Hats off to Safety Pumping Systems for bringing this one to market.

And now that I’ve praised it, I hope to hell that it’s as good as it looks. Come to think of it, if any of you know the product first-hand, I’d love to hear your thoughts. Which goes for anything I write about in this newsletter.

ARE ELECTRIC TRUCKS JUST AS COOL? Well, vehicles powered this way seem to be all the rage at the moment, especially if you’ve read reports from the recent Frankfurt Auto Show. A fast Audi sports car that looks as menacing as could be, like it’s powered by a mighty V8, led the way amongst the electric contingent there, but it was by no means alone.

Is it just the flavor of the day? I don’t think so.

The hype is much, much smaller in our world of serious cargo-carrying machinery, but as I wrote in a Today’s Trucking October-issue article, there’s suddenly some activity on this front in North America.

Actually, it’s not altogether new. I’ve driven all-electric UPS vans on test tracks and we already have at least one electric commercial vehicle working in Canada. That’s the unique Purolator courier van purpose-built by Unicell with all-electric power train by ArvinMeritor. Its initial trial is done, I think, but the results and conclusions have not been made public. As far as I’m aware, a second-generation vehicle along the same lines is in the offing.

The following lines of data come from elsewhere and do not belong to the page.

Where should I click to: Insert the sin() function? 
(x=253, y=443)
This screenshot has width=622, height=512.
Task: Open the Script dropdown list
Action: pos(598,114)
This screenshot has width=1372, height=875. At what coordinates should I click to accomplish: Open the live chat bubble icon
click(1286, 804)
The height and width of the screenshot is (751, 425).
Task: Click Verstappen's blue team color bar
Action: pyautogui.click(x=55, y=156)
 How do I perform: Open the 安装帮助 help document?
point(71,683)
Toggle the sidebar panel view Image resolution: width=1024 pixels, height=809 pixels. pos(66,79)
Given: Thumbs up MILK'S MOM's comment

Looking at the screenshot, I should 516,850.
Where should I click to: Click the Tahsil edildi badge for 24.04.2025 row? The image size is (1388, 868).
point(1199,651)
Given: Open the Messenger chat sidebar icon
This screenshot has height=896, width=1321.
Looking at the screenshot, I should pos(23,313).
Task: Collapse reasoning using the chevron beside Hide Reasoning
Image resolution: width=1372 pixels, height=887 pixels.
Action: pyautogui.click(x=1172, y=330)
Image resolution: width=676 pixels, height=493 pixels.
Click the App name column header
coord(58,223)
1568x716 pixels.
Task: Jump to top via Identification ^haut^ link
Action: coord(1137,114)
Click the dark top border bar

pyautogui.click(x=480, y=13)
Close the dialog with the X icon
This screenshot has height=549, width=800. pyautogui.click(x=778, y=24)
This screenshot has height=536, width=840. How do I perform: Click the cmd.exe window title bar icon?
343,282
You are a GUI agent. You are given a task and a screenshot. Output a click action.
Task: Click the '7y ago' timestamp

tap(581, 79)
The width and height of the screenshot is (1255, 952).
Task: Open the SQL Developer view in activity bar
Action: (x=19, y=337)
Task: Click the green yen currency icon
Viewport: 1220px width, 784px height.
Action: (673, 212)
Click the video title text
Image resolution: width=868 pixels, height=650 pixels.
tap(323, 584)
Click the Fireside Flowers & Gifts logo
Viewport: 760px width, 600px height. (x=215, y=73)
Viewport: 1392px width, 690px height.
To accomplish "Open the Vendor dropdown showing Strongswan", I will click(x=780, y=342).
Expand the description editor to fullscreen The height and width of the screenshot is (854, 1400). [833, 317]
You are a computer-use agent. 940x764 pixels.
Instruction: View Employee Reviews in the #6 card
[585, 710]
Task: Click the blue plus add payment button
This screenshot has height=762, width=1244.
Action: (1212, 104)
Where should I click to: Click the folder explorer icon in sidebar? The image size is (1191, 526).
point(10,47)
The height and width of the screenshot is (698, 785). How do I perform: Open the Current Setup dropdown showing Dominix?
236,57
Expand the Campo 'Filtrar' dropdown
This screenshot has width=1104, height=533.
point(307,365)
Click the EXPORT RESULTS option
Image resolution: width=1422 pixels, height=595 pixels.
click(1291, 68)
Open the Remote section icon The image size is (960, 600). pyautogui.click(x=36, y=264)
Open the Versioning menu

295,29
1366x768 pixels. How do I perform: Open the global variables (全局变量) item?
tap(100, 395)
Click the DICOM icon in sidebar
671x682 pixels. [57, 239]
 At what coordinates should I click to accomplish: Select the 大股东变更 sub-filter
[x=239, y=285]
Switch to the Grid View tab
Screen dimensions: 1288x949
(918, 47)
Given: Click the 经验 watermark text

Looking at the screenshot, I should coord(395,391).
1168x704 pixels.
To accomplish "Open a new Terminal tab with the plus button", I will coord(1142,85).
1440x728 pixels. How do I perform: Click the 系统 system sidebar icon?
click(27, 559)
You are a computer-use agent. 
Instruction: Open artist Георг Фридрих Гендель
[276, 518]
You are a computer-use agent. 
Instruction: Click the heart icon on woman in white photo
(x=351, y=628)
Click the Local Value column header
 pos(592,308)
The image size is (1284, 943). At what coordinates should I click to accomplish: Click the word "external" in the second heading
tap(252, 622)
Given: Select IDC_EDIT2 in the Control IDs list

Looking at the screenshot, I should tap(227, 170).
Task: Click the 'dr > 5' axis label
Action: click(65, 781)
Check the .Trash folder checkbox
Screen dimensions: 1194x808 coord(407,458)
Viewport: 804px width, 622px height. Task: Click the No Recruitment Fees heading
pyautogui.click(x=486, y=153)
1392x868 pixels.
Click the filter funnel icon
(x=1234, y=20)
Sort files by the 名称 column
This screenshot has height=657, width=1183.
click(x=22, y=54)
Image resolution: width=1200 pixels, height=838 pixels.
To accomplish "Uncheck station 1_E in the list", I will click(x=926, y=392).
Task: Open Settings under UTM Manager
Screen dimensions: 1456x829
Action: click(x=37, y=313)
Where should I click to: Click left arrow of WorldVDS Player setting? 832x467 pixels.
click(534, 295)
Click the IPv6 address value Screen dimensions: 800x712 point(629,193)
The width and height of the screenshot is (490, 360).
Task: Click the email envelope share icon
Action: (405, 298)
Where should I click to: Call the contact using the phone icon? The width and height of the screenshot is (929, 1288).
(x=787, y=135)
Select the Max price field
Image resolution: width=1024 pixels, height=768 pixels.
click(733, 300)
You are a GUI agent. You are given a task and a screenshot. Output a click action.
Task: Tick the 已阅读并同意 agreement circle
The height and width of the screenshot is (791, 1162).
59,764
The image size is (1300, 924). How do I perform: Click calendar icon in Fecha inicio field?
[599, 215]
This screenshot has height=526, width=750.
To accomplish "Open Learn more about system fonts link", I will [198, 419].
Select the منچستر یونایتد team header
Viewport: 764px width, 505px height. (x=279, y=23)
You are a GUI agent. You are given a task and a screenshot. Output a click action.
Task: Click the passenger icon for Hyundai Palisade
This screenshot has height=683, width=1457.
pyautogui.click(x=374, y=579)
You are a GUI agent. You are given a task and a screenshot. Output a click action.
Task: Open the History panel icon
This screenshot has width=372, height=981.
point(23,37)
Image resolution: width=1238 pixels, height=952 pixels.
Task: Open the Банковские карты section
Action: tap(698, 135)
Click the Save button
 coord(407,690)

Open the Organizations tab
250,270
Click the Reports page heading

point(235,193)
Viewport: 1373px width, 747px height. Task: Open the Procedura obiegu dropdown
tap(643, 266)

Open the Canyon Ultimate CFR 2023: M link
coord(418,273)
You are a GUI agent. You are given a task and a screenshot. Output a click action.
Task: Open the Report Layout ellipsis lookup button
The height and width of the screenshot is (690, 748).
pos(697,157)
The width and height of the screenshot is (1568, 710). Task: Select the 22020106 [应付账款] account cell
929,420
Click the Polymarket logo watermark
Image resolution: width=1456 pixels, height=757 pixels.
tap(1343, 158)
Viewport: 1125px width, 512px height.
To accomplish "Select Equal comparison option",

And now Navistar has just inked a joint-venture deal with British electric truck maker Modec that will see the Chicago company building these odd-looking class 2 and 3 trucks in the U.S. for sale in North, Central and South America. Navistar vice president Jim Hebe told me about this one back at the Mid America show in March and said he was pretty keen on its chances. I’d have to agree.

In Britain and Europe the truck comes as a van, a drop-sider, or a cab and chassis. Customers buy the truck but lease the lithium-ion battery from Modec, which takes away a major headache and promises easy technology upgrades.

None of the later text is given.